How can a parent get a child who hates reading excited about books? The answer isn’t so simple. The underlying problem of the disdain for reading, though, could be attached to other issues. One of the simplest reasons for loathing literacy may simply be that the child views reading as homework.

Remember the Book Report?

From the time most children enter kindergarten, reading nightly is an expectation. Typically, the assignment is 20 minutes. Some schools may encourage children to take quizzes about the books they read to help gauge understanding. What’s ultimately missing from the way parents—and maybe even teachers—now handle reading, however, may be the fun.

Decades ago, kids often were expected to read a specific number of fiction and nonfiction books as part of their instruction and reading curriculum. After completing the book, the child had to write a book report that summarized the book and maybe even included commentary on why the child liked or didn’t like the story. There was a sense of accountability with this type of instruction, but there also was a bit of open-ended leniency for children.
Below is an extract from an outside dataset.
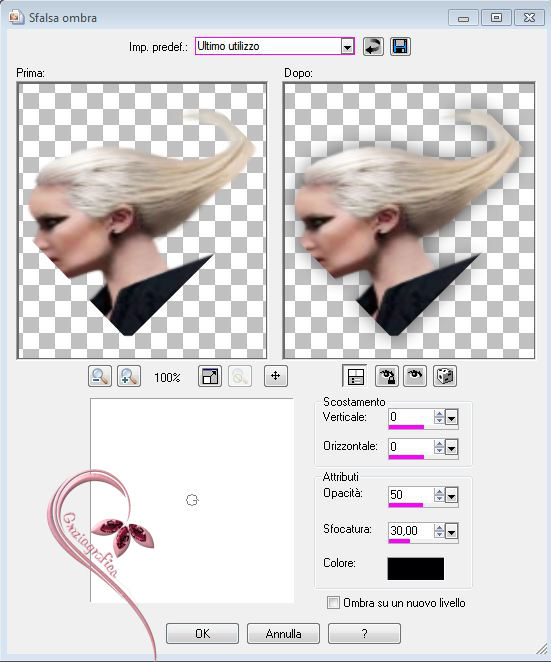The height and width of the screenshot is (662, 551).
Task: Open the black Colore swatch
Action: (416, 568)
Many kids could read any book they wanted from the fiction/nonfiction categories (although, some schools might have had restrictions). Books were sometimes read in class, but, often, they were finished at home. While some schools still use book reports in their reading curriculum, others have dropped them.

Reading Expectations: Stop the Clock!

At home—in ye olden times of the ‘60s, 70s and ‘80s—there were no reading timers. No set minutes. There was simply the understanding that the child had to finish the book and write about it. That book report, while a homework assignment, provided an opportunity for kids to process what they read and think about the book. It opened up a bilateral discussion between the child and the teacher. The takeaway was simple: this is what I read and this is why I liked it.
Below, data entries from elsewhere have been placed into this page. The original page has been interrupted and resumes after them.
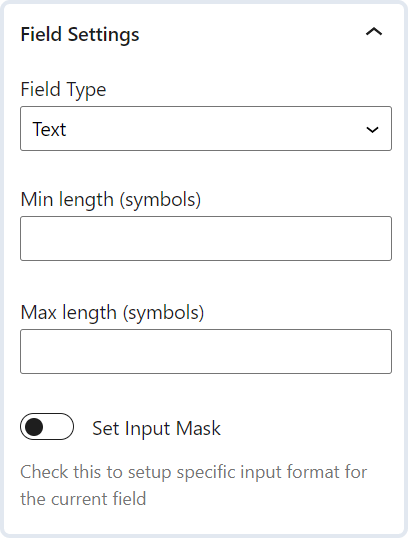Image resolution: width=408 pixels, height=538 pixels.
Task: Click empty white track of Input Mask toggle
Action: 59,427
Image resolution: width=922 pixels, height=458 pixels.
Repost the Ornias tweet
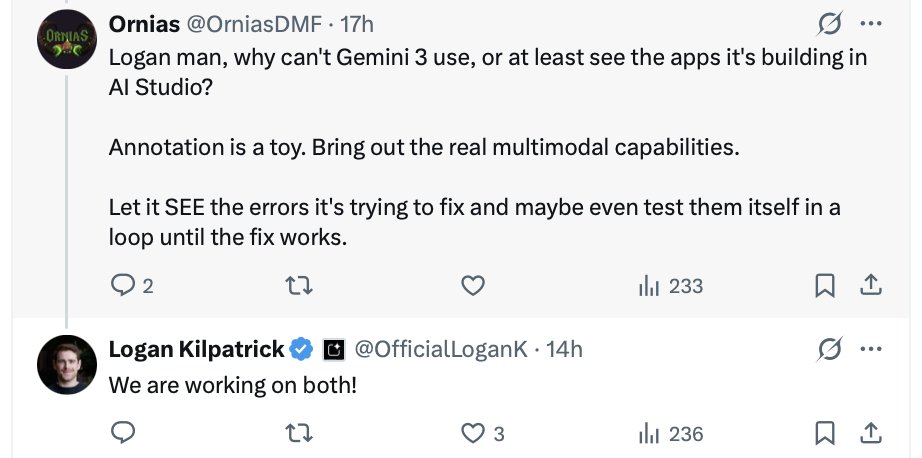point(298,286)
Are discussions about what a child reads at home part of the reading journey at school? That may depend on the school district and the teacher. However, these earliest years may be crucial in framing whether a child learns to either love or loathe books. Clocking minutes could lend to love, but it also could lead to serious disdain.

How is a parent supposed to help a child with no reading struggles to learn to love to read? How can anyone teach that—a love of stories? Maybe the best solution is to simply stop the clock. Stop nagging nightly. This doesn’t mean kids shouldn’t meet their teacher’s expectations—they absolutely should and must. However, when the clock stops running and a child is engrossed in the book, the time limits won’t matter—they will be hit.

My Child Hates to Read

Tips to Help Kids Like Reading

What works for one child might not work with another, but there are a few tips for parents who want help transform their child’s hatred of reading into at least a mild like.
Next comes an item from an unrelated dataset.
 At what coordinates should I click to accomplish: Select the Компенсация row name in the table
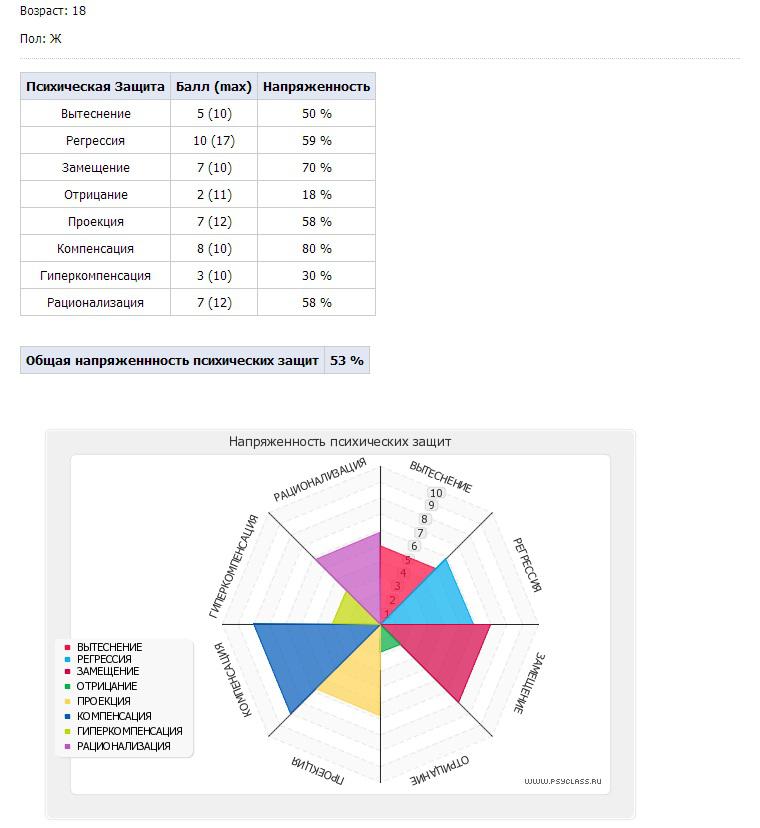[95, 248]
  1.   Set page goals. Sit down with your child and create reasonable goals for their book. This allows them to see an endpoint. Kids who read 20 minutes each night without any direction but time may just read one or two pages and run out the clock.
  2.   Let them pick their books. If a child isn’t interested in a book, why would they get excited to pick it up every night?
  3.   Ask them questions about what they liked and what they didn’t. Embrace the old days of the book report. It’s ok if a child hates a book that they’ve read. Not every story or character appeals to everyone.
  4.   Make sure children aren’t reading beyond their level. Talk to your child’s teacher if you need more info about individual reading levels.
  5.   Read together as a family. Kids need to see parents reading. Make books and read a nightly part of everyone’s routine. Gather in the living room and quietly read.

Some kids—and adults—may simply not love books. However, the more a child reads, the better they may become at reading. Even if a child reads at grade-level and meets (or even exceeds) expectations, failure to read regularly could cause them to fall behind. 

Help transform the reading routine into something that doesn’t resemble homework; stop the clock, and work on ways to help children embrace the books. Parents also need to put down their own devices, pick up a book, and read, too. Set the example, show kids that reading is a journey and help them discover that some of the greatest adventures exist within the binding of a book.